Exercise requirements:
- A) In the Stonewall 50 event description below, rewrite the paragraph beginning "The Stonewall riots were a series" as a short bulleted list that keeps its main facts.
- B) According to the Stonewall 50 event description below, in which places was the documentary filmed?

Source passage:
__________________________________________________
Stonewall 50: where next for LGBT+ lives?

Talk Monday 24th June 2019, 7:00 PM

For the 50th anniversary of the Stonewall riots in the United States, Openly, the Thomson Reuters Foundation’s platform dedicated to coverage of under-reported LGBT+ stories from around the world, presents a film screening of “Stonewall 50: where next for LGBT+ lives”.

The Stonewall riots were a series of spontaneous demonstrations by the LGBT+ community that began on June 28, 1969 in the Stonewall Inn, Greenwich Village. This was a turning point in the gay liberation movement and is often seen as the start of the modern fight for LGBT+ rights and freedoms in the United States.

50 years on, for many around the world this remains a dream.

Filmed in Honduras, Zanzibar, Taiwan and England, the documentary provides unique access to the poignant personal stories of those facing challenges due to their sexuality or gender identity.

Thomson Reuters Foundation CEO Antonio Zappulla will introduce the evening, with Openly Editor Hugo Greenhalgh hosting a discussion including Oscar-winning screenwriter and film-maker Dustin Lance Black, Executive Director of ILGA-Europe Evelyne Paradis, and Director of the Human Dignity Trust Téa Braun, on the key global flashpoints and developments in the continuing struggle for LGBT+ rights.
__________________________________________________
Material:
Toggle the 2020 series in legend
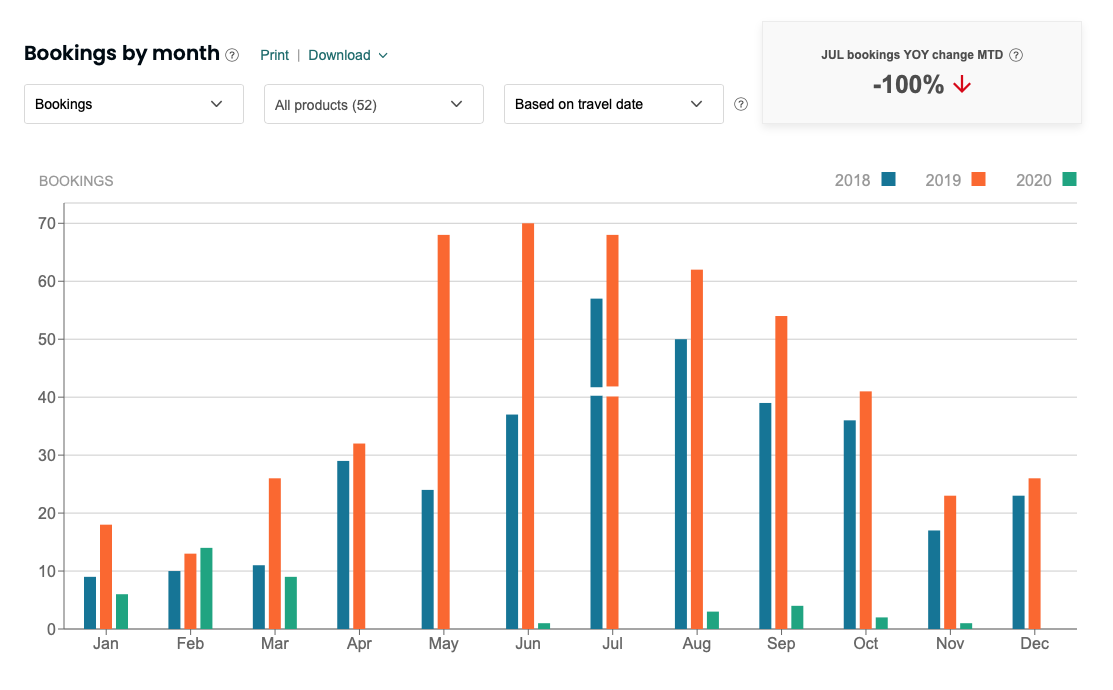 coord(1033,180)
__________________________________________________
The results:
- A)
- The Stonewall riots were spontaneous demonstrations by the LGBT+ community.
- They began on June 28, 1969, at the Stonewall Inn in Greenwich Village.
- They marked a turning point in the gay liberation movement.
- They are often seen as the start of the modern fight for LGBT+ rights and freedoms in the United States.

- B) Honduras, Zanzibar, Taiwan and England.